Z czego wynika obecne zamieszanie wokół transakcji sprzedaży PKL? Czego boją się zakopiańscy radni?
Z każdą prywatyzacją wiąże się pozabiznesowe ryzyko polityczne, które jest trudno oszacować i trudno przewidzieć. Z jednej strony wydarzenia ostatnich dni i stawiane pytania można oceniać jako naturalną chęć lokalnej opozycji politycznej w samorządzie zakopiańskim weryfikacji działań aktualnych władz. Z drugiej jednak strony owa weryfikacja jest prowadzona z użyciem populistycznych argumentów i metod, często bez nawet próby zrozumienia konkretnych zapisów prawnych, określonych w umowach pomiędzy nami, PKG i PKP. Te działania budzą moje głębokie zdziwienie i rozczarowanie. Podobnie oceniam działania niektórych przedstawicieli Solidarnej Polski – próbę zdyskredytowania naszej firmy jako partnera samorządowej spółki Polskich Kolei Górskich poprzez celowe mijanie się z prawdą i z wykorzystaniem nieścisłych, nierzetelnych informacji oceniam jako żenujące działanie u tak doświadczonych polityków, z których część - to prawnicy, po których można byłoby spodziewać się due diligence - działania z należytą starannością i sprawdzenia podstawowych faktów.
Niezależnie od mojej oceny ich działań, wobec każdej próby bezpodstawnego podważenia wiarygodności naszego funduszu, działającego od kilkunastu lat w Europie Środkowej i zarządzającego środkami renomowanych instytucji europejskich, będziemy podejmować adekwatne kroki prawne. Mamy taki obowiązek wobec naszych inwestorów i podejmiemy wszystkie niezbędne działania, zarówno w kraju jak i zagranica. Zwłaszcza, że immunitet poselski nie chroni przed ściganiem za pomówienia, o czym przekonali się niedawno boleśnie niektórzy parlamentarzyści.
Czy warunki transakcji nie były wcześniej znane? Dlaczego dopiero teraz radni zgłaszają swoje uwagi?

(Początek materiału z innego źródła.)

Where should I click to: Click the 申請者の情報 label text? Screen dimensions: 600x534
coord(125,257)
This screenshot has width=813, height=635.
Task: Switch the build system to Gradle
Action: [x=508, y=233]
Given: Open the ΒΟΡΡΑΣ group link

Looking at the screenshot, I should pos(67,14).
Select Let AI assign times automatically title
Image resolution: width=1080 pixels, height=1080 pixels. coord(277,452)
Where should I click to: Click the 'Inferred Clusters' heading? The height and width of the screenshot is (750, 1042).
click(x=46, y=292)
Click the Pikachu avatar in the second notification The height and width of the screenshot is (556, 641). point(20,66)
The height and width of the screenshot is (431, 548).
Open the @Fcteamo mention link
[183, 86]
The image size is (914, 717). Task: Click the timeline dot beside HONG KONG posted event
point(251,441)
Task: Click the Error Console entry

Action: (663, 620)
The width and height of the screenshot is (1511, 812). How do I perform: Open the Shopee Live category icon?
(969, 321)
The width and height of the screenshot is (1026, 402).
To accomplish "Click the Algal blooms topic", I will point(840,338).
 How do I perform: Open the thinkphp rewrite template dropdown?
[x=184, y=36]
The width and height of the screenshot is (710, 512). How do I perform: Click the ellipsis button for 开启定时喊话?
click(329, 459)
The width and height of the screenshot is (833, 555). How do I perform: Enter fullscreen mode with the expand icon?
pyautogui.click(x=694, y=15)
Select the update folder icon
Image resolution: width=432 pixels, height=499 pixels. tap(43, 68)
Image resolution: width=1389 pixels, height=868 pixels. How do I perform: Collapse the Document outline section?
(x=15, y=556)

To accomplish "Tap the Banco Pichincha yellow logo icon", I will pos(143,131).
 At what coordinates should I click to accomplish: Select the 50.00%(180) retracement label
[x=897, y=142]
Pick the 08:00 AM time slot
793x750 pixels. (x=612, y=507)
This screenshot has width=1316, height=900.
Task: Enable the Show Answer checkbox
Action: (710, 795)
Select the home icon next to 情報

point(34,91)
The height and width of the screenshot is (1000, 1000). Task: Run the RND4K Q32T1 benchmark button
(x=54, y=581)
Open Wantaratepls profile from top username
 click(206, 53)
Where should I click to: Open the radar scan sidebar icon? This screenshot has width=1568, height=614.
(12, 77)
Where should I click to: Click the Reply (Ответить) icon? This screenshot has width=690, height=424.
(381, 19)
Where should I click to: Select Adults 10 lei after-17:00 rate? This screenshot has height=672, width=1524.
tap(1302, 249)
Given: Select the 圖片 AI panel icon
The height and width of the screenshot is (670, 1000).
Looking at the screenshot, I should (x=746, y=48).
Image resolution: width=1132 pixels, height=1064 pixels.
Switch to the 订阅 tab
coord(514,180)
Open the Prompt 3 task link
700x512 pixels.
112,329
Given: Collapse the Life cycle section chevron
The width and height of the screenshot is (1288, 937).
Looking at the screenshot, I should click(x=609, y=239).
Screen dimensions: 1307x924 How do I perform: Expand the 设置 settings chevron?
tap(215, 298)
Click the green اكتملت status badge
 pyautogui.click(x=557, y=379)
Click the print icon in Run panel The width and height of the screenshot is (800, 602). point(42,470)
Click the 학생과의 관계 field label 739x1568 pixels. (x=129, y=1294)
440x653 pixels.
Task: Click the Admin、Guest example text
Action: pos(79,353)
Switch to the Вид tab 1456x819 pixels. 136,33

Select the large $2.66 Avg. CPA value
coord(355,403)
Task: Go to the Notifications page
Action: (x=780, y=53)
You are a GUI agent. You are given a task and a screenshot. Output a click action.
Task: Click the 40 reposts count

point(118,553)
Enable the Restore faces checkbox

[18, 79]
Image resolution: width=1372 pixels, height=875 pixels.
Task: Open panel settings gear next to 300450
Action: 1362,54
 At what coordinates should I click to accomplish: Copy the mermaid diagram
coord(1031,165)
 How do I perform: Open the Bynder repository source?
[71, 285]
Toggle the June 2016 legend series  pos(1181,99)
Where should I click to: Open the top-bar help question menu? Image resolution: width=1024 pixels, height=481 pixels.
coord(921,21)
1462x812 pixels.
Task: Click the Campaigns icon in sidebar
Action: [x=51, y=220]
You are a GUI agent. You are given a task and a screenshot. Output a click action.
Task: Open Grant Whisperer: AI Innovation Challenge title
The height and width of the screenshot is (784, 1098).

Uchwała rady miasta Zakopane i analogiczne uchwały pozostałych gmin, powołujące spółkę Polskie Koleje Górskie, wskazywały sposób i typ partnera finansowego, jakiego potrzebuje PKG. Radni zdawali sobie od początku sprawę, że firma którą tworzą nie będzie posiadała wystarczającego kapitału aby nabyć Polskie Koleje Linowe. W końcu wyposażyli ją w kapitał w wysokości 400 tys. złotych. Zdawali sobie również sprawę, że nie mogą zwiększyć wartości kapitału zakładowego PKG, przez zadłużenie spółki samorządowej lub samorządów ponad limit, narzucony przez Ministra Finansów. Od początku media informowały o potencjalnej wycenie PKL na poziomie 200 mln zł. Oczywiście do czasu zakończenia procesu sprzedaży nie była znana konkretna wartość transakcji, ale radni nie przewidywali chyba, że za 400 tys. złotych będą w stanie kupić firmę wycenianą na kilkaset milionów złotych, nie mówiąc o tym, że oprócz zakupu firmy trzeba jeszcze ja rozwijać, czyli włożyć kolejne dziesiątki, jeżeli nie setki milionów złotych.